SUPPLIED INFORMATION –
*** Begin section ***

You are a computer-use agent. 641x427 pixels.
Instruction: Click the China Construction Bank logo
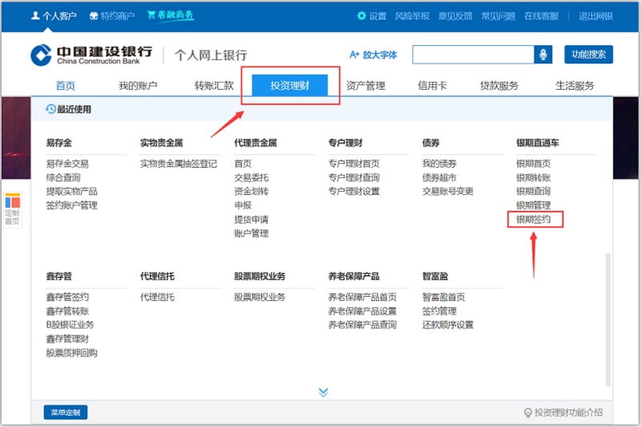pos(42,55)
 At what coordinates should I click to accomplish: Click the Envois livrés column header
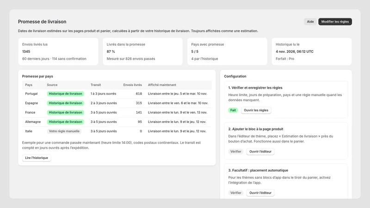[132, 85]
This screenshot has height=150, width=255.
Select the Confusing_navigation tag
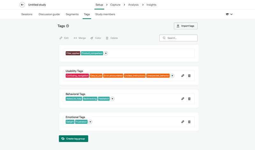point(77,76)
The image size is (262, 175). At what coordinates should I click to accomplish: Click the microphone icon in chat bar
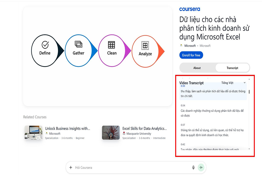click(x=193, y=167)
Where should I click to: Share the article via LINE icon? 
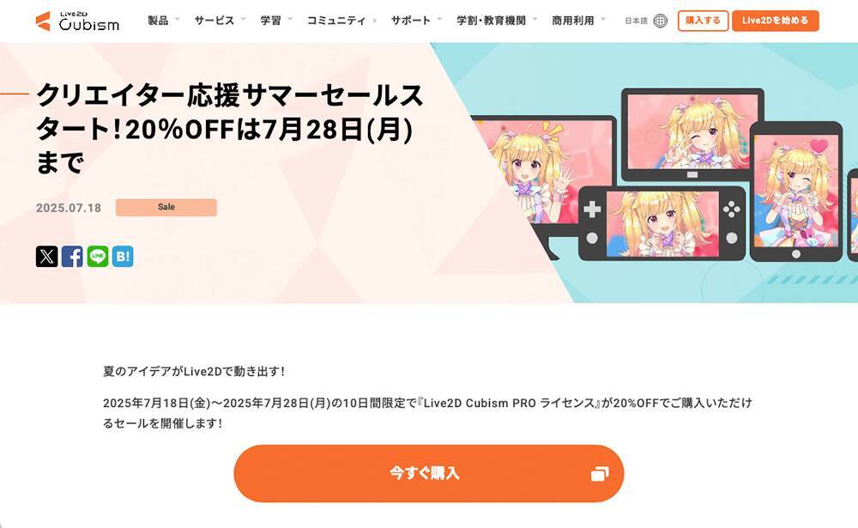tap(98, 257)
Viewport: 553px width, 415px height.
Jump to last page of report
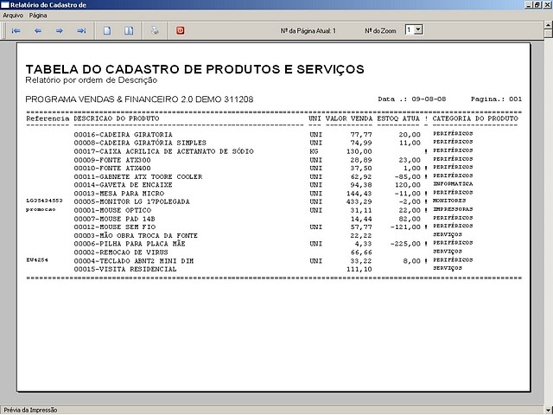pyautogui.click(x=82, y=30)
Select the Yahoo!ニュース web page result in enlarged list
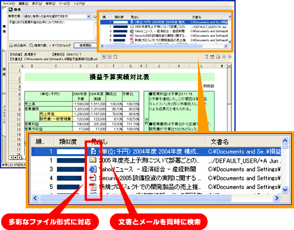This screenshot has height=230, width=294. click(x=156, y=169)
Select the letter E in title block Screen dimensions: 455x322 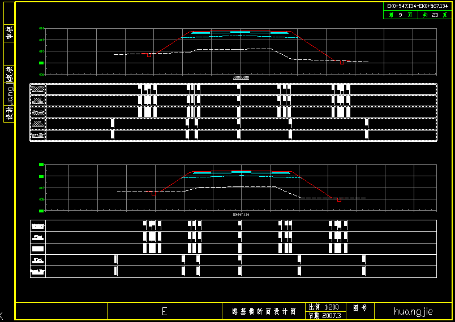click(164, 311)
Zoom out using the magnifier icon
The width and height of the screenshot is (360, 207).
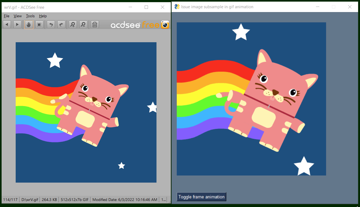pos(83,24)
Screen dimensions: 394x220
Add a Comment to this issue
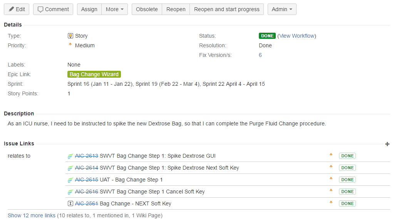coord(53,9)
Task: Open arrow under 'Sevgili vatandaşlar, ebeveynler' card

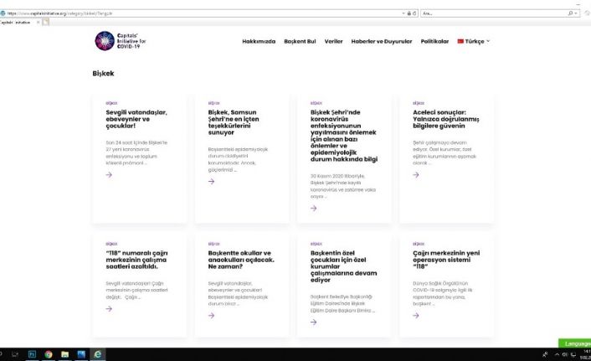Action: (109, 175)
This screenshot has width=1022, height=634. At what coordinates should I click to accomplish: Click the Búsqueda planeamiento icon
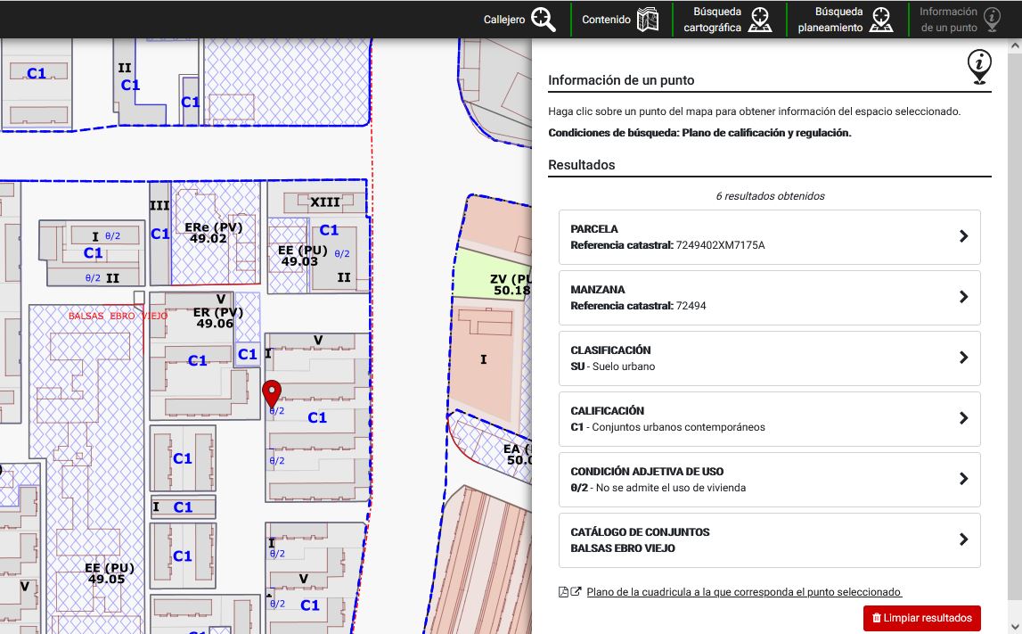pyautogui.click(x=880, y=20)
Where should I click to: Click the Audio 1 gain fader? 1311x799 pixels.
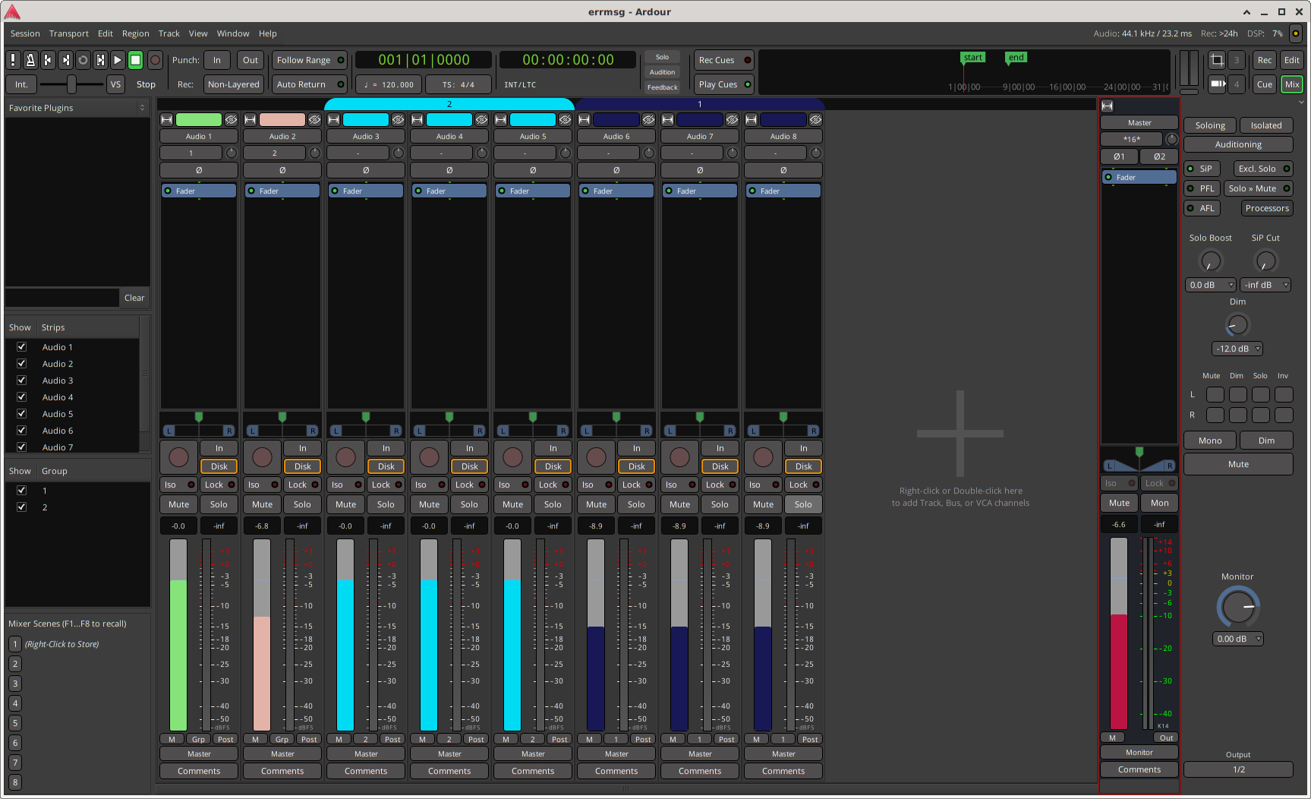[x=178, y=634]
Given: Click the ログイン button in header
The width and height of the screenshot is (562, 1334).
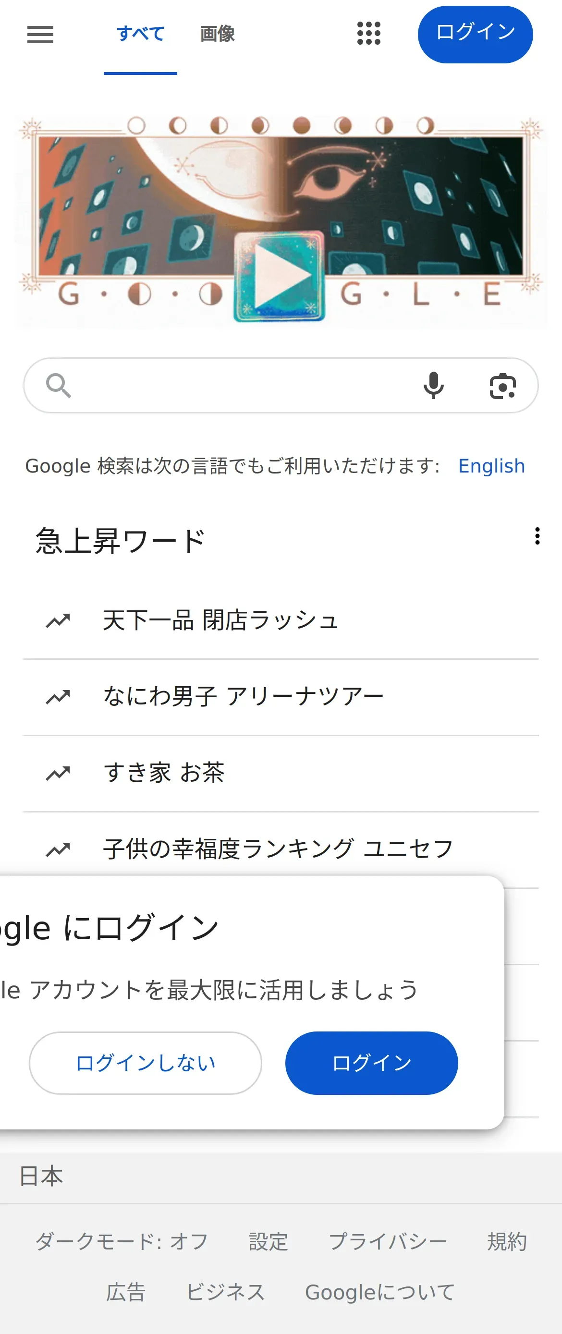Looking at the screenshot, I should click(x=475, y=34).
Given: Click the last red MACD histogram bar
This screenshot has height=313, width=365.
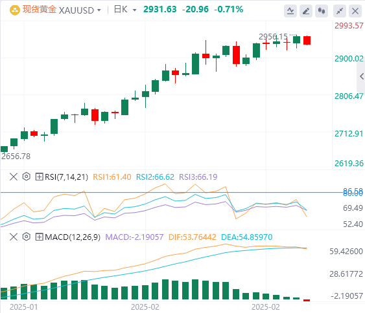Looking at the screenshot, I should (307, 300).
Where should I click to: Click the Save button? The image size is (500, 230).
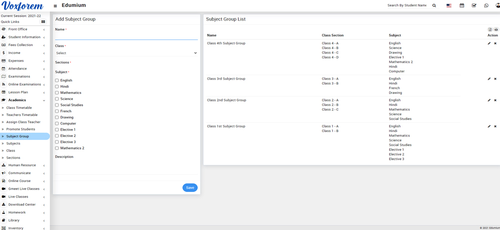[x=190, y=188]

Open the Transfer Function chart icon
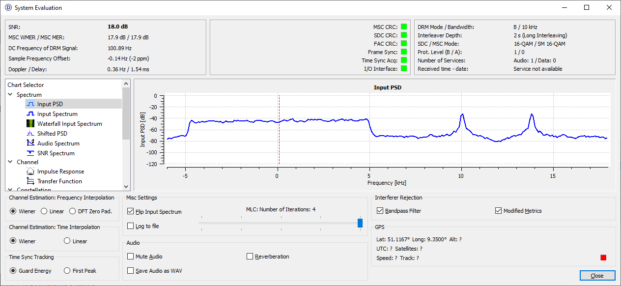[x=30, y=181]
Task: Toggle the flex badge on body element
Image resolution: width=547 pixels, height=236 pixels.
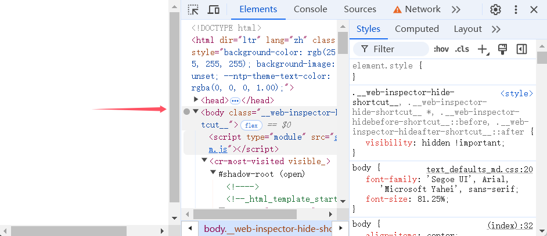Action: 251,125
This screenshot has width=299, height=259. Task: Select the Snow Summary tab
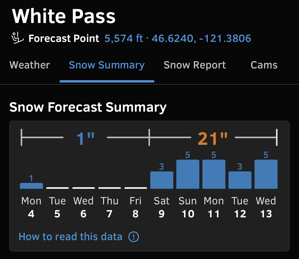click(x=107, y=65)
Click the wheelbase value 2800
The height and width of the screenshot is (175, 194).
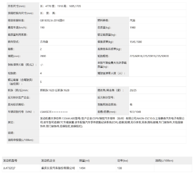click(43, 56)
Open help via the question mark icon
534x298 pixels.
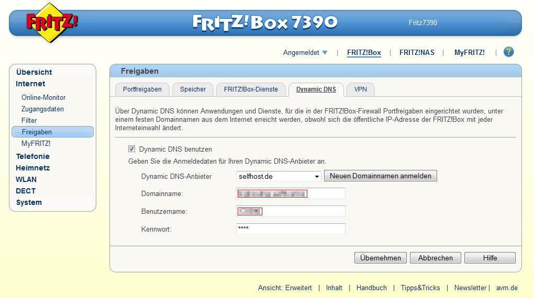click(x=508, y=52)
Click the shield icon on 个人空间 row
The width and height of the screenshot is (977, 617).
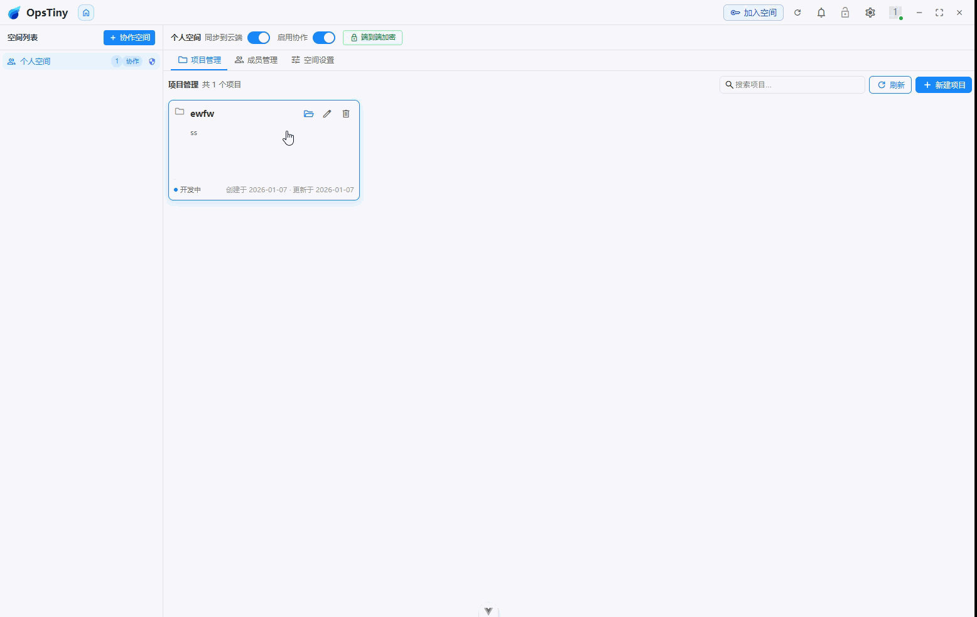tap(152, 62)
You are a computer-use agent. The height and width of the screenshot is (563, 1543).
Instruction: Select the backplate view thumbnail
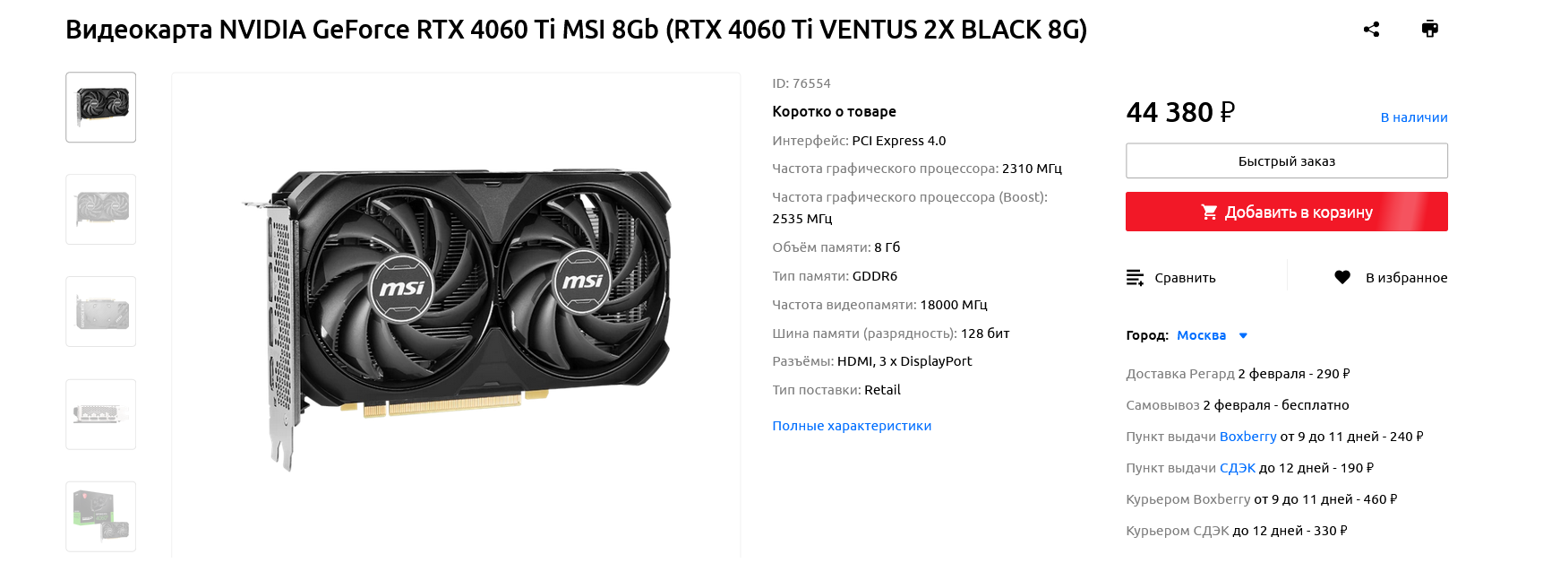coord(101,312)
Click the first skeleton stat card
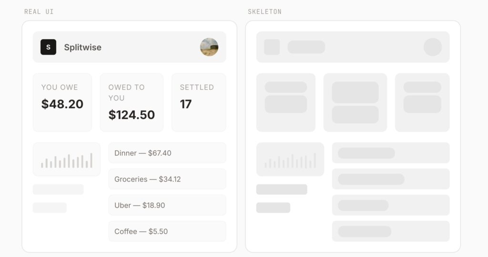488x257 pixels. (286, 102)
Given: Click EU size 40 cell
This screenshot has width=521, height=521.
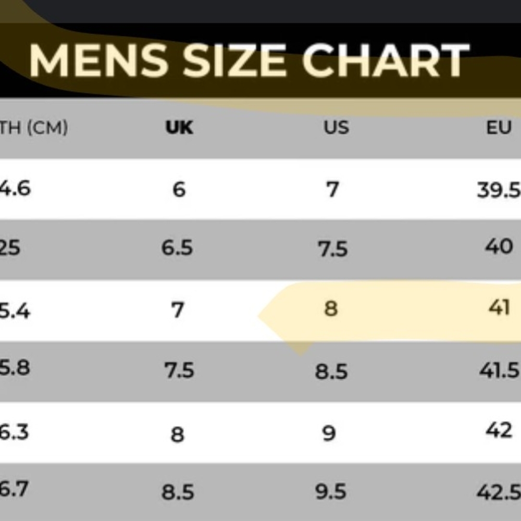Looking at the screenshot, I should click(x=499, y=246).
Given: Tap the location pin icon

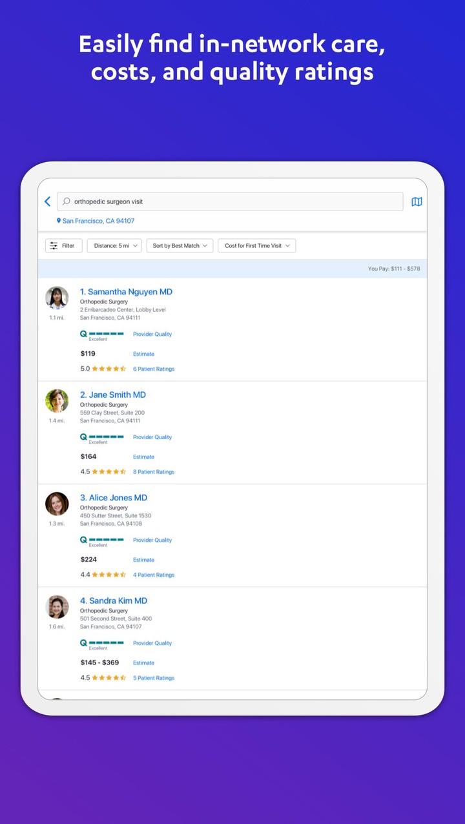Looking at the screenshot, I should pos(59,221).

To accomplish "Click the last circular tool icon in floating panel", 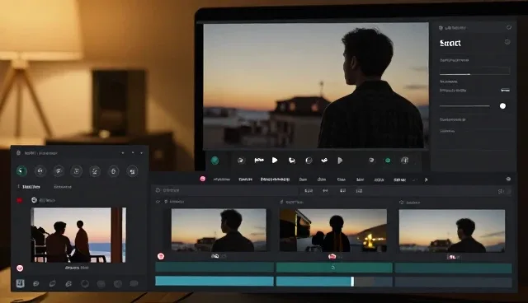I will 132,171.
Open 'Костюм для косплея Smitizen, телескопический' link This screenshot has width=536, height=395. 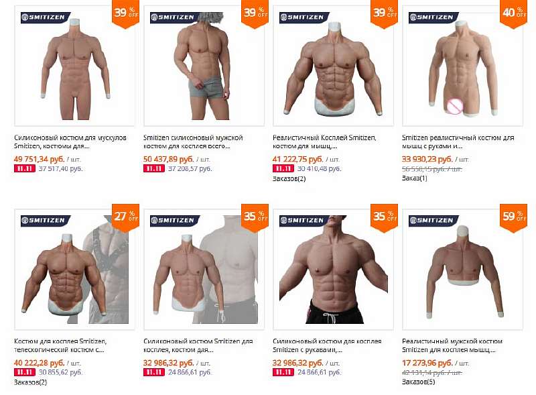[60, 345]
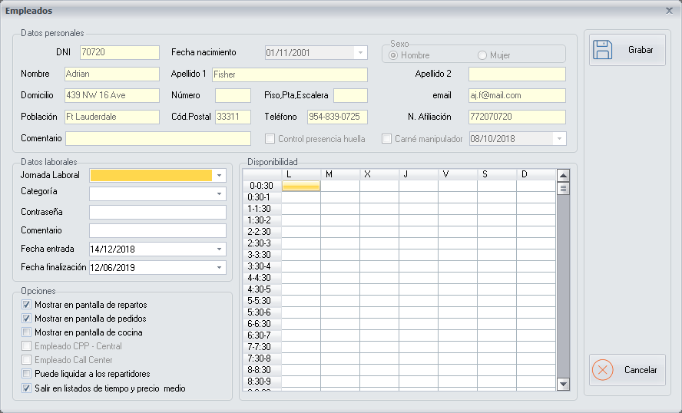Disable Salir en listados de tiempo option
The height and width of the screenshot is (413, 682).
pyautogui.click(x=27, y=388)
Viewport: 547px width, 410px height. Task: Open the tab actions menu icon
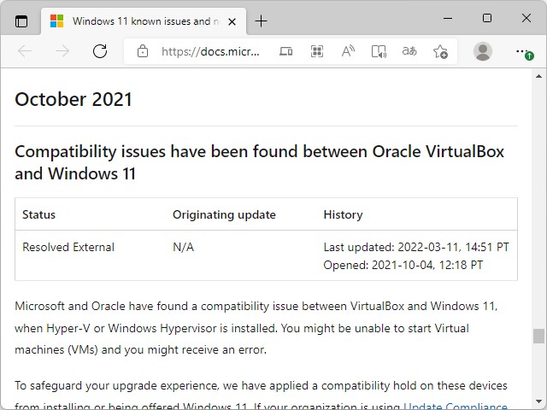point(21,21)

*** End section ***

TASK ITEM –
Identify the lines in the entries that hold "agent" and return each one.

EXERCISE RESULT –
You are a computer-use agent. 641x427 pixels.
You are a computer-use agent. The height and width of the screenshot is (563, 1543).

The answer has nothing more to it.